_What the task requires_.
Up to and including the line containing "아이디저장 (605, 981)", retype each line of the listing below exactly, beginning with the first.

_Dataset records_.
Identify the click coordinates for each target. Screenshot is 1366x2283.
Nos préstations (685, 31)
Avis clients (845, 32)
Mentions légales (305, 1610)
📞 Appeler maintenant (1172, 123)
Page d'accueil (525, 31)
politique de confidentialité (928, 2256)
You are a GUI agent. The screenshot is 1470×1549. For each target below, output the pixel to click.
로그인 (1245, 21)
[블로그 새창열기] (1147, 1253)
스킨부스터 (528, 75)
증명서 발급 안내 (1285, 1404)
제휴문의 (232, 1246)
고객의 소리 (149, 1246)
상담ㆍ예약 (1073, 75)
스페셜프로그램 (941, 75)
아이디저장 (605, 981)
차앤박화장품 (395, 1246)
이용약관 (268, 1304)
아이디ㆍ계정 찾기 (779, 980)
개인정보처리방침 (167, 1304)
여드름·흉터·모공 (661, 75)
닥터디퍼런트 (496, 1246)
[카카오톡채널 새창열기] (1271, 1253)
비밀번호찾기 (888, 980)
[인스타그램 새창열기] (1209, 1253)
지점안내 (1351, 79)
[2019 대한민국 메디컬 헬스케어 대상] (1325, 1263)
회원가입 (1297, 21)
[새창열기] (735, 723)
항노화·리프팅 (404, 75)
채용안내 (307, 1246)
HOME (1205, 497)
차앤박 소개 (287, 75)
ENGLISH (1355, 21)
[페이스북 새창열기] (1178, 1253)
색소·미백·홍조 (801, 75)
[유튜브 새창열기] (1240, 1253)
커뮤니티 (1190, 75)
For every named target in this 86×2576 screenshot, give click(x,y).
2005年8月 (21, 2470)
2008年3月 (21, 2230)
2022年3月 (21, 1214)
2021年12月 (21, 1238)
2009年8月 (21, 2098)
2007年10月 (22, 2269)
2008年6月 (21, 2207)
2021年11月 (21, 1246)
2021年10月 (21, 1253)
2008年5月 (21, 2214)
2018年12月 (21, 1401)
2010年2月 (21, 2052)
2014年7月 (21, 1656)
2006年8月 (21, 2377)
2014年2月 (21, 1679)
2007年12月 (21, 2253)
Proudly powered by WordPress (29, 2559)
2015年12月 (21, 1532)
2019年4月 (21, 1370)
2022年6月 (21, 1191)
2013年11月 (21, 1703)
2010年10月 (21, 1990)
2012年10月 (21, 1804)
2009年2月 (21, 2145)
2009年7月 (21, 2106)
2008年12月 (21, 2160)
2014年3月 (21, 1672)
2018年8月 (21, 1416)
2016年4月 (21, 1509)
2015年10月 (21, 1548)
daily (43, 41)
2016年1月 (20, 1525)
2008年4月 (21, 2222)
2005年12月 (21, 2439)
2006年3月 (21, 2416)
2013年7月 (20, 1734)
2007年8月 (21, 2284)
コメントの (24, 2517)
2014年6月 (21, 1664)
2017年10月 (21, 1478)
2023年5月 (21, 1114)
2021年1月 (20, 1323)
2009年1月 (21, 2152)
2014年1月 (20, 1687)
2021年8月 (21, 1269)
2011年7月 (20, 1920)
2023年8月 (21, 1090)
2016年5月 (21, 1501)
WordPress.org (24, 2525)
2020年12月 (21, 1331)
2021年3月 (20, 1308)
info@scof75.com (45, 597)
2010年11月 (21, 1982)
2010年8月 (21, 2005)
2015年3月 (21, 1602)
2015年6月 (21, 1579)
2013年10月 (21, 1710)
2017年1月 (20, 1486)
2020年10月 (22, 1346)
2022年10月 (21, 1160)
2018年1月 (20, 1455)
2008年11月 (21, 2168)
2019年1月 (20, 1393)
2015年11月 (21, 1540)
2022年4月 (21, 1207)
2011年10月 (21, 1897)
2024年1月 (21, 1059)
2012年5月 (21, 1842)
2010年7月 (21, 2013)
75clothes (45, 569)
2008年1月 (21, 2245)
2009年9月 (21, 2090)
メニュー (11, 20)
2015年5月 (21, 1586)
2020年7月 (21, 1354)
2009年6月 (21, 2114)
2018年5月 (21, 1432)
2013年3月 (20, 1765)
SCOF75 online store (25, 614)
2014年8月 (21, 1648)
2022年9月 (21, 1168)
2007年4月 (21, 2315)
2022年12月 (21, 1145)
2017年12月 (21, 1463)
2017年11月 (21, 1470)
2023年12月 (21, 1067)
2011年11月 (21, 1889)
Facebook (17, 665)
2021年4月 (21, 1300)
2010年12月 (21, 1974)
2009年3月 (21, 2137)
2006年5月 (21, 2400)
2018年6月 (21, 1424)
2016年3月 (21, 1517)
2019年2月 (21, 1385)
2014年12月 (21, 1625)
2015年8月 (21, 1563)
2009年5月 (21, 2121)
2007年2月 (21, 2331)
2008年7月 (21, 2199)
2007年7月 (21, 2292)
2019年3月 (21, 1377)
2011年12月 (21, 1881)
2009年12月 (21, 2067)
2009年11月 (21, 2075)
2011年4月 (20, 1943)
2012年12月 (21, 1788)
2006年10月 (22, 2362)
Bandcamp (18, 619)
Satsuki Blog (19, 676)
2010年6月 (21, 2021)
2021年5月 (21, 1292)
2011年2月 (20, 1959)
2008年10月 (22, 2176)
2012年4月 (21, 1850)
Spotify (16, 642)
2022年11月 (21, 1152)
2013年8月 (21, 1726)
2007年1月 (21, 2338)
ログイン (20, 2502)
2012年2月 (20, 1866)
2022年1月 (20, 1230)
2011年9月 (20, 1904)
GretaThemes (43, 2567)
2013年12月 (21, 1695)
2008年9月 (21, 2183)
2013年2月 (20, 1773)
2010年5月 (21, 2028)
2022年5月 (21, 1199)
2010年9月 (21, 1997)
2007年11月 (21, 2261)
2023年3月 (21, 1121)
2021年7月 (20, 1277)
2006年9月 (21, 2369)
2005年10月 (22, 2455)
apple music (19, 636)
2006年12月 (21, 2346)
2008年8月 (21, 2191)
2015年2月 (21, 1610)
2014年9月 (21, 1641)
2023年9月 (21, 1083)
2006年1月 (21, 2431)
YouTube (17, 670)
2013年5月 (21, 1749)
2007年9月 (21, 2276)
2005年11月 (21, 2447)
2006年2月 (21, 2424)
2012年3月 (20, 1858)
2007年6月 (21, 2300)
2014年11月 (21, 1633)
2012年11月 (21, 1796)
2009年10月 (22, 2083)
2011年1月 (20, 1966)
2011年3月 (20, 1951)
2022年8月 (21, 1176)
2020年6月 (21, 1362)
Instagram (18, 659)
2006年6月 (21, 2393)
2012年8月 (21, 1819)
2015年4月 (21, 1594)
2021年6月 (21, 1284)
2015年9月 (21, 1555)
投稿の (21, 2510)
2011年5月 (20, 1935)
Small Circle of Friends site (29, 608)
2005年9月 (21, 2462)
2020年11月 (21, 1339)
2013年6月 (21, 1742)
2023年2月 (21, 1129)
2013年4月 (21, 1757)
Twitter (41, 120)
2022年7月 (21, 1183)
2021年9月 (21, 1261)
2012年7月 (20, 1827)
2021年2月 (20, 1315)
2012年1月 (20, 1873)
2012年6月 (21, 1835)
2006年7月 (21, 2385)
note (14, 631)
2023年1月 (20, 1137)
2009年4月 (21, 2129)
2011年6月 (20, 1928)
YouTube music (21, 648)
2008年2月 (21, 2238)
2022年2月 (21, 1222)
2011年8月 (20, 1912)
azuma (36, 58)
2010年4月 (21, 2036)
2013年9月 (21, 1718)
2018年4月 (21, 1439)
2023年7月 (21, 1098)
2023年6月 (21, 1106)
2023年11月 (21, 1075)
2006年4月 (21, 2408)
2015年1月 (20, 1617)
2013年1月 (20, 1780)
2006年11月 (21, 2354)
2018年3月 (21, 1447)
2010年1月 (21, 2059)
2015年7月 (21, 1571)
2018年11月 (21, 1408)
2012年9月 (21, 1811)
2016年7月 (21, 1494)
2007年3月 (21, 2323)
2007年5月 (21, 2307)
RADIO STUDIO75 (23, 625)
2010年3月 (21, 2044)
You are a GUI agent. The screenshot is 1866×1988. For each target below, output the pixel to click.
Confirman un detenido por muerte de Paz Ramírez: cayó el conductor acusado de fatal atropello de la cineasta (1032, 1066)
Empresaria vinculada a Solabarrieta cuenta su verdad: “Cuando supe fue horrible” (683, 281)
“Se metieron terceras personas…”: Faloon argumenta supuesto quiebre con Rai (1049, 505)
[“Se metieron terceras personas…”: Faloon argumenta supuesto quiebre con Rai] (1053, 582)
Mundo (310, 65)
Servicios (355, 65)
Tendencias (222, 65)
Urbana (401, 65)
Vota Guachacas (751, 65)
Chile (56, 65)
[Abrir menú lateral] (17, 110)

_Answer area_.
Identify the click coordinates for each target. Screenshot is 1366x2283.
Nos préstations (685, 31)
Avis clients (845, 32)
Mentions légales (305, 1610)
📞 Appeler maintenant (1172, 123)
Page d'accueil (525, 31)
politique de confidentialité (928, 2256)
You are a GUI agent. The screenshot is 1470×1549. For each target below, output the pixel to click.
로그인 (1245, 21)
[블로그 새창열기] (1147, 1253)
스킨부스터 (528, 75)
증명서 발급 안내 (1285, 1404)
제휴문의 (232, 1246)
고객의 소리 (149, 1246)
상담ㆍ예약 (1073, 75)
스페셜프로그램 (941, 75)
아이디저장 (605, 981)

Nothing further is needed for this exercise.